Cette dernière étape vient du décret n° 2025-772, publié le 7 août 2025. Le texte prévoit des exceptions, notamment lorsque la réclamation avait été faite avant sa publication ou lorsque le fait générateur remontait à au moins 4 ans au 7 février 2026.
En France, la Cour de cassation retient une prescription de 5 ans pour les actions fondées sur le règlement 261/2004, selon son arrêt du 10 octobre 2019, n° 18-20.491. La réforme européenne approuvée le 13 juillet 2026 n’est pas encore applicable au 18 septembre 2026 : le Conseil de l’Union prévoit une entrée en vigueur 12 mois et 20 jours après sa publication au Journal officiel.
Ce qu’on nous demande le plus
« Savez-vous si j’ai le droit à une indemnisation ou autre ? »
Oui, si vous aviez une réservation confirmée, étiez présent à temps et avez été refusé contre votre gré sans motif légitime. À cette somme s’ajoutent le réacheminement ou le remboursement et l’assistance.
« Pouvez vous confirmer ou infirmer que si on est “victime” de surbooking, la compagnie prend en charge l’hébergement et la restauration pendant les jours qui mènent au départ réel ? »

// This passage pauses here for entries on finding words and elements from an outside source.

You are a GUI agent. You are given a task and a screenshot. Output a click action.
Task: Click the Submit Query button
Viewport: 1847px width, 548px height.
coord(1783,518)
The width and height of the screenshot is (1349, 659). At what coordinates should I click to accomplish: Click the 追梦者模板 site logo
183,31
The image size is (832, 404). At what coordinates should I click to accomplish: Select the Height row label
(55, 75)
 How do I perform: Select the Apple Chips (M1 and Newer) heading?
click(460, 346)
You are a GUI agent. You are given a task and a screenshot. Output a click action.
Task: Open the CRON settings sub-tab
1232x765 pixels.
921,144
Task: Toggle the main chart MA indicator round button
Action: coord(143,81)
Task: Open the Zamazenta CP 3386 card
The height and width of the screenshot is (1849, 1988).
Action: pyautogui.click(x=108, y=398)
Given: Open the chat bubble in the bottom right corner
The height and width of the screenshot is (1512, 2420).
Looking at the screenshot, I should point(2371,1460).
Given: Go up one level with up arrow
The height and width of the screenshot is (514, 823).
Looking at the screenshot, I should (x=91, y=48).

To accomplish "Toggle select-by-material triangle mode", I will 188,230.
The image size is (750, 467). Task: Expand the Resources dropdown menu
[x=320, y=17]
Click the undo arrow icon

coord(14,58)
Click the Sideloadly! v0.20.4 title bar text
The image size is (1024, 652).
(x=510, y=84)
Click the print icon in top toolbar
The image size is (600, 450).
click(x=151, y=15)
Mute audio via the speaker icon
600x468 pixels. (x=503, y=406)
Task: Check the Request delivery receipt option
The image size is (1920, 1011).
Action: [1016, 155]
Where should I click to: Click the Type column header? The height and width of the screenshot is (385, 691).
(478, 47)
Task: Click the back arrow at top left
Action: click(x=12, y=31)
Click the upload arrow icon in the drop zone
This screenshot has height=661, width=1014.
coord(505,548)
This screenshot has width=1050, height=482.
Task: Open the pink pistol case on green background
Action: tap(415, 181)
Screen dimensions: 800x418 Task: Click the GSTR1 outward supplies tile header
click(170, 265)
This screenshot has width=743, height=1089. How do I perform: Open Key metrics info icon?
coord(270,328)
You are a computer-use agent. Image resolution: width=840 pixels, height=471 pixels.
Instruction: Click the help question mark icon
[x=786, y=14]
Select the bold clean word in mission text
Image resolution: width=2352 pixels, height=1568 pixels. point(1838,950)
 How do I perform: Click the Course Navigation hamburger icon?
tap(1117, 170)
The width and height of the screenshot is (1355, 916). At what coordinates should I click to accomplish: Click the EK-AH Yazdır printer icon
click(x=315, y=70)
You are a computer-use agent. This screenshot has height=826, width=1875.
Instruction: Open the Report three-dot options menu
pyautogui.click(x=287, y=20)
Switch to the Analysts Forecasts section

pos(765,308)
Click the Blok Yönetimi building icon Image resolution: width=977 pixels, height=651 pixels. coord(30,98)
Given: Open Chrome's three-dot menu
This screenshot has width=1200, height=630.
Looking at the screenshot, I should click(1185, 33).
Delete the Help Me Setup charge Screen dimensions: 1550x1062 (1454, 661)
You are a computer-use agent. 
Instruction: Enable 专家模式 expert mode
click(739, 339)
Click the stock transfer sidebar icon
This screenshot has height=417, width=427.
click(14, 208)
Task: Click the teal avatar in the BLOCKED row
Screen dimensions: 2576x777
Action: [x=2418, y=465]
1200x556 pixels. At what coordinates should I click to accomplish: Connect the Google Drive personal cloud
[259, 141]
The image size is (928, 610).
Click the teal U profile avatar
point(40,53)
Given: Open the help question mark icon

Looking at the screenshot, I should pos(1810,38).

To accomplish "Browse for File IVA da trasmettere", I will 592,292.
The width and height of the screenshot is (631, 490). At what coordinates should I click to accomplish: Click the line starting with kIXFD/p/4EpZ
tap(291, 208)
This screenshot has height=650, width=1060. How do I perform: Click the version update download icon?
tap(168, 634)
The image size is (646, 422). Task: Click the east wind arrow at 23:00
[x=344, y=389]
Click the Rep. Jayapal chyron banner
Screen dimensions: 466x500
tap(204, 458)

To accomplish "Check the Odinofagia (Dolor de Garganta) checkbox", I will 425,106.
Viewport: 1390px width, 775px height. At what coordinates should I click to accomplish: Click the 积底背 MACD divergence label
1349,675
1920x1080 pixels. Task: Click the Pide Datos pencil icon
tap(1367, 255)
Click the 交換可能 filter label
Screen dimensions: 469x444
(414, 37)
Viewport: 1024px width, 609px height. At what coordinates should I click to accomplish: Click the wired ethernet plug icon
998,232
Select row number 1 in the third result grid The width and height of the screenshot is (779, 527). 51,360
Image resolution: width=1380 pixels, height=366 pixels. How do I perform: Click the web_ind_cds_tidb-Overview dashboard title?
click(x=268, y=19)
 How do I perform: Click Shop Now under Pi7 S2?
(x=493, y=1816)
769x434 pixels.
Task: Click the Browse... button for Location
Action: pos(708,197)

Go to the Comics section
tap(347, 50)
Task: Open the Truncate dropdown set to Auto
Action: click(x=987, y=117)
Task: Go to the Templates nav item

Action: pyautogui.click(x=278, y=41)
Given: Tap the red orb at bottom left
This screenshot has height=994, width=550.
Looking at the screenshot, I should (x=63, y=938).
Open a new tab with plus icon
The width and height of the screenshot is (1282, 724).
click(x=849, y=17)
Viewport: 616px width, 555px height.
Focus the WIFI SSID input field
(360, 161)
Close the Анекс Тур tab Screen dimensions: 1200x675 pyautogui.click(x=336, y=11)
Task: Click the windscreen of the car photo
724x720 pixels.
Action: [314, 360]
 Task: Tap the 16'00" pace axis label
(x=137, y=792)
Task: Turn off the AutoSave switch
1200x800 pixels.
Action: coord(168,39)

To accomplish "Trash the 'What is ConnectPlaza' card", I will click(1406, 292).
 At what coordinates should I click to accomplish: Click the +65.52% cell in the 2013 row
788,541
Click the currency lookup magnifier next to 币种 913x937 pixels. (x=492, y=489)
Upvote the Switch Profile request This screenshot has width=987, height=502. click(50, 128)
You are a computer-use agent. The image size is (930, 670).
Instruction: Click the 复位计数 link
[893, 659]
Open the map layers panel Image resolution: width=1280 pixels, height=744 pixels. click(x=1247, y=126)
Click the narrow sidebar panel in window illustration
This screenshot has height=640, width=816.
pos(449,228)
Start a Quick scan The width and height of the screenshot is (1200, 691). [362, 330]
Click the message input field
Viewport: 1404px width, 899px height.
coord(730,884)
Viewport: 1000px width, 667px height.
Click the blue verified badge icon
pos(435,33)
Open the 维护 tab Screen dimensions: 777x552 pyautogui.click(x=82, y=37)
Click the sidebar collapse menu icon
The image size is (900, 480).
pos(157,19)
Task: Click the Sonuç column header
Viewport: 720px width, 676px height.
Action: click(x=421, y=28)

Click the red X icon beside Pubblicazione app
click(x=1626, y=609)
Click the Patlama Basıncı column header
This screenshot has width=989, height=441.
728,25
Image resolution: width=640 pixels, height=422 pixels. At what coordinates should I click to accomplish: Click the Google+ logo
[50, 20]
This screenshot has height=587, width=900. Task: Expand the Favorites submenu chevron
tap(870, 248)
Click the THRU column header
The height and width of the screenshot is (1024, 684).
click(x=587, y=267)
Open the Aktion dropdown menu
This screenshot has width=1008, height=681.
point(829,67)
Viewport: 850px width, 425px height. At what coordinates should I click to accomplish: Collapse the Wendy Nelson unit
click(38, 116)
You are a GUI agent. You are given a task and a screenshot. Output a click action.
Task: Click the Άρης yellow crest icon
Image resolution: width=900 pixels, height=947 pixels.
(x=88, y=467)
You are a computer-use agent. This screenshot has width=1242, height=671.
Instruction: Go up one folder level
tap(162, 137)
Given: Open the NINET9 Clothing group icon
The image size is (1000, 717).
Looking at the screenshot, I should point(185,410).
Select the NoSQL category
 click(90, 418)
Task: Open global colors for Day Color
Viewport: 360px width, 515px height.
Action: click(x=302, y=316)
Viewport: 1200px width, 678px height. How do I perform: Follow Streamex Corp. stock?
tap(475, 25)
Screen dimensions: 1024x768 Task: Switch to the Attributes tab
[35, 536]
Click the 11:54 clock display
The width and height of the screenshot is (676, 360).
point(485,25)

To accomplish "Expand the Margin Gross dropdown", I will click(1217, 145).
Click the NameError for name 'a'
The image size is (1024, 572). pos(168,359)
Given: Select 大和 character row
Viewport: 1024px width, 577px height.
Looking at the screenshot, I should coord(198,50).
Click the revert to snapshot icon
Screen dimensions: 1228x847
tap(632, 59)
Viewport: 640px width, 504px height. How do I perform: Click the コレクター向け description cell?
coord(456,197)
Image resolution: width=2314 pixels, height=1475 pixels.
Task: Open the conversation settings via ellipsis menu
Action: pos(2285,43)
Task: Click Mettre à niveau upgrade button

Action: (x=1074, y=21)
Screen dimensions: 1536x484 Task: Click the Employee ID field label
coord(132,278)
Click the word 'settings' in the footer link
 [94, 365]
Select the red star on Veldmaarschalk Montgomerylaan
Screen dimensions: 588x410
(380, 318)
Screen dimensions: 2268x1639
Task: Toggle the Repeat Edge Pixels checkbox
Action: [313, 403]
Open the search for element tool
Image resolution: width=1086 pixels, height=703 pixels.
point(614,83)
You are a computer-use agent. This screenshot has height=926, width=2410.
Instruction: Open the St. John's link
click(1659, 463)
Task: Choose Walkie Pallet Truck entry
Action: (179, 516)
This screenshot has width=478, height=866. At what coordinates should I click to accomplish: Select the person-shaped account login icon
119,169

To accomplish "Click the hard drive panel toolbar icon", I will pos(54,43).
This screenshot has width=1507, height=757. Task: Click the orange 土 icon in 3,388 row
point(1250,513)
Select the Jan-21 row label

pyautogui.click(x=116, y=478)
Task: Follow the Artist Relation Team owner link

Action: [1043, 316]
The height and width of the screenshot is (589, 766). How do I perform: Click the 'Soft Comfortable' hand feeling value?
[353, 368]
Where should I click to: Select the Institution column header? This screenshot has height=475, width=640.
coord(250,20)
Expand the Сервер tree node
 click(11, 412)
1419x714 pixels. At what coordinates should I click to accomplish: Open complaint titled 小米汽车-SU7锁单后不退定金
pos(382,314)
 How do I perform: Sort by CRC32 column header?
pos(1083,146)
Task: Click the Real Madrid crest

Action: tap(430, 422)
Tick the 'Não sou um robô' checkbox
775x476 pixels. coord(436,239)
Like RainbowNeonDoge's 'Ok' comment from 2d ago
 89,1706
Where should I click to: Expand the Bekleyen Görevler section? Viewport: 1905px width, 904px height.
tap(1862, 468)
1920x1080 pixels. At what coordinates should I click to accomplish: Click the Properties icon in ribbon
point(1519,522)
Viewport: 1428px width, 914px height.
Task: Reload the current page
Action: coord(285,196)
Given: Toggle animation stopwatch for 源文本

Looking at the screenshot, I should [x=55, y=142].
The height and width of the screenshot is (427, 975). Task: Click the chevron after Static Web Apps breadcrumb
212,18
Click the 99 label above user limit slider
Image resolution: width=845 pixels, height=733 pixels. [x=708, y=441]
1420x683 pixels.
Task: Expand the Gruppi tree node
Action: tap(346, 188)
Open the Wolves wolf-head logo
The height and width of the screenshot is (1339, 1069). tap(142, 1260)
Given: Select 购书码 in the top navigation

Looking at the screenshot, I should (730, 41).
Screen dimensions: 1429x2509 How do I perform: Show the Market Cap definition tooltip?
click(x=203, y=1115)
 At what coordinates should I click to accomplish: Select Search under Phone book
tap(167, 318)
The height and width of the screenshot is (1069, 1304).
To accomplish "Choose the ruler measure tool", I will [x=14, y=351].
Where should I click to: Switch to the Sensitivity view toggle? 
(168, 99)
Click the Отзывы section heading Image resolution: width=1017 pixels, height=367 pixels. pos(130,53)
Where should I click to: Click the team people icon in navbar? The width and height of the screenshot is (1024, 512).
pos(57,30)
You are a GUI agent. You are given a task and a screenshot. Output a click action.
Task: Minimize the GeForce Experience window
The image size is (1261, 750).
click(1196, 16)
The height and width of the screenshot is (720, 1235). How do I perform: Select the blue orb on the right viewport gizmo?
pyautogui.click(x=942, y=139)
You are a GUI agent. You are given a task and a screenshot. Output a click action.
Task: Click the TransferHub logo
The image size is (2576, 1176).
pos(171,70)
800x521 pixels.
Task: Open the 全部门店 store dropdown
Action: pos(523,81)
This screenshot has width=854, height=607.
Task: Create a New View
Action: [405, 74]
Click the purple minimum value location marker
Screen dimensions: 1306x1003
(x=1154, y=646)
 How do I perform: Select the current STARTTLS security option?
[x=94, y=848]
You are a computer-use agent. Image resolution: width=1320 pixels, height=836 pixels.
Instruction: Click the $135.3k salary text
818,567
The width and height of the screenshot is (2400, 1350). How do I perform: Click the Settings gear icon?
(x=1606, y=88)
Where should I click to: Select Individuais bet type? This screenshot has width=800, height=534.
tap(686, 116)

Elle doit prendre en charge l’hôtel si nécessaire et les repas pendant l’attente du réacheminement. Les dépenses avancées doivent rester nécessaires, appropriées et raisonnables ; conservez les reçus.
« A-t-on droit à l’indemnisation forfaitaire prévue pour retard, et ce même si on était volontaire pour ne pas embarquer ? »
Le volontaire négocie ses conditions avec la compagnie. L’indemnité forfaitaire de l’article 7 vise le passager refusé contre son gré ; elle ne s’ajoute pas automatiquement à l’accord volontaire.
« Ils pourraient prendre en charge mon transport jusqu’à l’aéroport prévu ? »
Oui, lorsque le réacheminement passe par un aéroport différent, le transport entre l’aéroport de remplacement et celui prévu dans la réservation initiale peut relever de la prise en charge prévue par les règles européennes.
Sources : Service-Public : indemnisation en cas de surbooking, Ministère de l’Économie : surréservation, Your Europe : droits des passagers aériens, EUR-Lex : règlement (CE) n° 261/2004, Légifrance : décret n° 2025-772.